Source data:
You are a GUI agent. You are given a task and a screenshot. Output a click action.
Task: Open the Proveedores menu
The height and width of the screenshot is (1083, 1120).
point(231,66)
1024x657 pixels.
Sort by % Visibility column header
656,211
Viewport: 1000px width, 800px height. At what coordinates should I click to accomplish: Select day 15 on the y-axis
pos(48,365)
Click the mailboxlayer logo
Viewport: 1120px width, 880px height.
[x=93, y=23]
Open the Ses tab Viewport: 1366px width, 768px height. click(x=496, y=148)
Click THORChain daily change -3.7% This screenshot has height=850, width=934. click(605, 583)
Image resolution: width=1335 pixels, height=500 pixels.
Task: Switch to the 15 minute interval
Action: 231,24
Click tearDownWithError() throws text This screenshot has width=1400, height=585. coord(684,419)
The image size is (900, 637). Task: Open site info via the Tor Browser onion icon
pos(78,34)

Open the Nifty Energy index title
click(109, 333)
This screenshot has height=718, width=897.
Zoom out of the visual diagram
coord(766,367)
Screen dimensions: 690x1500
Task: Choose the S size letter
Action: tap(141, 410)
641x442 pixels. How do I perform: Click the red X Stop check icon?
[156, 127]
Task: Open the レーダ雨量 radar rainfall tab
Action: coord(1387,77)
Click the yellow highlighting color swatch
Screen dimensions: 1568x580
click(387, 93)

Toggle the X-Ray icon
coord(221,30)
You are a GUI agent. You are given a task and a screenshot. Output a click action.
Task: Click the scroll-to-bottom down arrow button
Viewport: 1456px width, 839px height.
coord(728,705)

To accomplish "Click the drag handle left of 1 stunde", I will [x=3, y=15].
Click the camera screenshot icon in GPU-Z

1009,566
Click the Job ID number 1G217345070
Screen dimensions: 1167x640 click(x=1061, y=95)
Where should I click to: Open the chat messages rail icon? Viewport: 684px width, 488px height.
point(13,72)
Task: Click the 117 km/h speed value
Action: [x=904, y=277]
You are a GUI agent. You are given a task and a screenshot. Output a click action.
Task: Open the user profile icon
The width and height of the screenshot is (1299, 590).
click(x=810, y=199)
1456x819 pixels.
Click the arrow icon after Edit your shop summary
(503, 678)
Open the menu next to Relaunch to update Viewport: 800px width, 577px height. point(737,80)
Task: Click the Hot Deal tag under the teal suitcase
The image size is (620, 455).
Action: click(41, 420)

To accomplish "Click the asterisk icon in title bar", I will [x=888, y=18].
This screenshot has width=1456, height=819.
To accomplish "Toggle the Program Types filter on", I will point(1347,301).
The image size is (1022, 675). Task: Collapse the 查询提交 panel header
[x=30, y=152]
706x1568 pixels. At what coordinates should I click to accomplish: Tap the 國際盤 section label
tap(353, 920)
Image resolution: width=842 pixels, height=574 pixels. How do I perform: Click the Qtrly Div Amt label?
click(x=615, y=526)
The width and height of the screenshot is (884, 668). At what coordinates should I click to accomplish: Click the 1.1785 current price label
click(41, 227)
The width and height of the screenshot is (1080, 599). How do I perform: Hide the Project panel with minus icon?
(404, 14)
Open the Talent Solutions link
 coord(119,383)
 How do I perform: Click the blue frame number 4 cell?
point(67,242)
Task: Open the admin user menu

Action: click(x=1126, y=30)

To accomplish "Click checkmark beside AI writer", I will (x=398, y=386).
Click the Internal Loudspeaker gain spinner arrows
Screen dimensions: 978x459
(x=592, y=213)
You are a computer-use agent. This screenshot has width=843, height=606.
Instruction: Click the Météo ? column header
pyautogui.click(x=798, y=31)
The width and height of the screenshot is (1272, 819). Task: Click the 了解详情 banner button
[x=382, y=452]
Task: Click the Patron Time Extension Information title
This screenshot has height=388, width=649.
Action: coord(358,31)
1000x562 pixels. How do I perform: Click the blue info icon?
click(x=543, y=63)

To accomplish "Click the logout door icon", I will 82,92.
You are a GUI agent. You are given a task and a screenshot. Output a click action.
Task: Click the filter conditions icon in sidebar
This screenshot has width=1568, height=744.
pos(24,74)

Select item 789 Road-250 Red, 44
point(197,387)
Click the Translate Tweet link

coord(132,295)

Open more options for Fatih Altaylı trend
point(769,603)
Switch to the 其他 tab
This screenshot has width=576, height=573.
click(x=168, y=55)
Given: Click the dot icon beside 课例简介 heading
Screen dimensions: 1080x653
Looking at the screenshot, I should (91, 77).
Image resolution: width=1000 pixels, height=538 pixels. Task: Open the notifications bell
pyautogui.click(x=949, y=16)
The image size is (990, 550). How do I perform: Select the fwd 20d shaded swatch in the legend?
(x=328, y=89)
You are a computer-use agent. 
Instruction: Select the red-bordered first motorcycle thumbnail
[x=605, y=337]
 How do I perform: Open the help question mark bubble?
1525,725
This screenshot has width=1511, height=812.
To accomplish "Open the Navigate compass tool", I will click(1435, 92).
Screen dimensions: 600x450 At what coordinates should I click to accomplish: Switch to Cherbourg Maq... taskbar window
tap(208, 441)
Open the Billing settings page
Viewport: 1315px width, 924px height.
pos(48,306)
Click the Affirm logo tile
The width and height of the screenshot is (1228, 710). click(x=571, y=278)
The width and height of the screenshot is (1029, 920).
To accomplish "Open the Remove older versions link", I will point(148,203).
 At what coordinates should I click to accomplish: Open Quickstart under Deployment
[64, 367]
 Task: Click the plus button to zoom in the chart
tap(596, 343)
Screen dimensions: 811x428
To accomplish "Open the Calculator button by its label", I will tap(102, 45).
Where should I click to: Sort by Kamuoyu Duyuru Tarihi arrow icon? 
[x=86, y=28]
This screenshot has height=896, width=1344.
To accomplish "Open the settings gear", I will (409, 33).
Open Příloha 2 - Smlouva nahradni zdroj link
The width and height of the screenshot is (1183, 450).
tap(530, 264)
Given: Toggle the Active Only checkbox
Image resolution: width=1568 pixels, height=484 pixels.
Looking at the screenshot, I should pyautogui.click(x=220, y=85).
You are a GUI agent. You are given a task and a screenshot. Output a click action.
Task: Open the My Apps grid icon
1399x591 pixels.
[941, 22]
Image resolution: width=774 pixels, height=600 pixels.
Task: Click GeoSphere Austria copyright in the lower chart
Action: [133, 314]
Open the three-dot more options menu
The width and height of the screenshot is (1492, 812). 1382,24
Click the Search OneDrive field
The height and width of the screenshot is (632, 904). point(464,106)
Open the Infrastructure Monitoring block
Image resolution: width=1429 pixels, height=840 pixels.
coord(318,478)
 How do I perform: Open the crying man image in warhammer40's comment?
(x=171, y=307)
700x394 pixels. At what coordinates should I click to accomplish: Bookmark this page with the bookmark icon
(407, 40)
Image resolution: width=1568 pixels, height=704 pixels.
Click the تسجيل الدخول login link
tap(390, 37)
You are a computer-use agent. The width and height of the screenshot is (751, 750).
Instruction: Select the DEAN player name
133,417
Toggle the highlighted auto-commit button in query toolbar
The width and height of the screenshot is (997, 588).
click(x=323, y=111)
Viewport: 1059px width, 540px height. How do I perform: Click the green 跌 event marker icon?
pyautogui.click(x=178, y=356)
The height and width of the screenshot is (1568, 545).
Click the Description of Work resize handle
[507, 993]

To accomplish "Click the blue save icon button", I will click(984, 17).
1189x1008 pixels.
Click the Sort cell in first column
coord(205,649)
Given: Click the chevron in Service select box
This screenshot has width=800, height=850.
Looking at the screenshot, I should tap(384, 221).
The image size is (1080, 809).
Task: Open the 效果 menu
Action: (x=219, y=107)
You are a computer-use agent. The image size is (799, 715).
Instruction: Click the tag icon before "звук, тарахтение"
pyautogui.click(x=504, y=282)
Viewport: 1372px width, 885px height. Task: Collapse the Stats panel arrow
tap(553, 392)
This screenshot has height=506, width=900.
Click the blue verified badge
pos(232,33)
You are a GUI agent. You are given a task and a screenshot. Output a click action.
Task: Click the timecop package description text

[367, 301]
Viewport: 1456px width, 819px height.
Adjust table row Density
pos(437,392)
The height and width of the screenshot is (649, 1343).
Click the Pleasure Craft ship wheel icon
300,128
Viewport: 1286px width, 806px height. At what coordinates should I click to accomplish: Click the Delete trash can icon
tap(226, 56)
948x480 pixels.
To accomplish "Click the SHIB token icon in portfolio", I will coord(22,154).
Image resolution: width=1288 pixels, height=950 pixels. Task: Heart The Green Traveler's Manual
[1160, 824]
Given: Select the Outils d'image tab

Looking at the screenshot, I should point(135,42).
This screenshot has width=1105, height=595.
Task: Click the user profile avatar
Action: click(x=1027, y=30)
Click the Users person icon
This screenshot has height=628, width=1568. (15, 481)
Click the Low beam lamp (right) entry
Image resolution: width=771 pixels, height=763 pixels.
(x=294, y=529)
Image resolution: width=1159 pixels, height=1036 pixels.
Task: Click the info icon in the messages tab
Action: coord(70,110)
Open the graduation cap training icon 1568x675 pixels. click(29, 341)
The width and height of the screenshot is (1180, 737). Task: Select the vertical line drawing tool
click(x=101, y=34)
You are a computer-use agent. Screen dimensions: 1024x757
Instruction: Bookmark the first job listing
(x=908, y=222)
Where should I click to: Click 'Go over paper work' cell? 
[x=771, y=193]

- **ACTIVITY**:
In the records above, find the lines holding "beside". Copy each one.

- **EXPECTED ANSWER**:
To accomplish "Click checkmark beside AI writer", I will (x=398, y=386).
Given: Click the dot icon beside 课例简介 heading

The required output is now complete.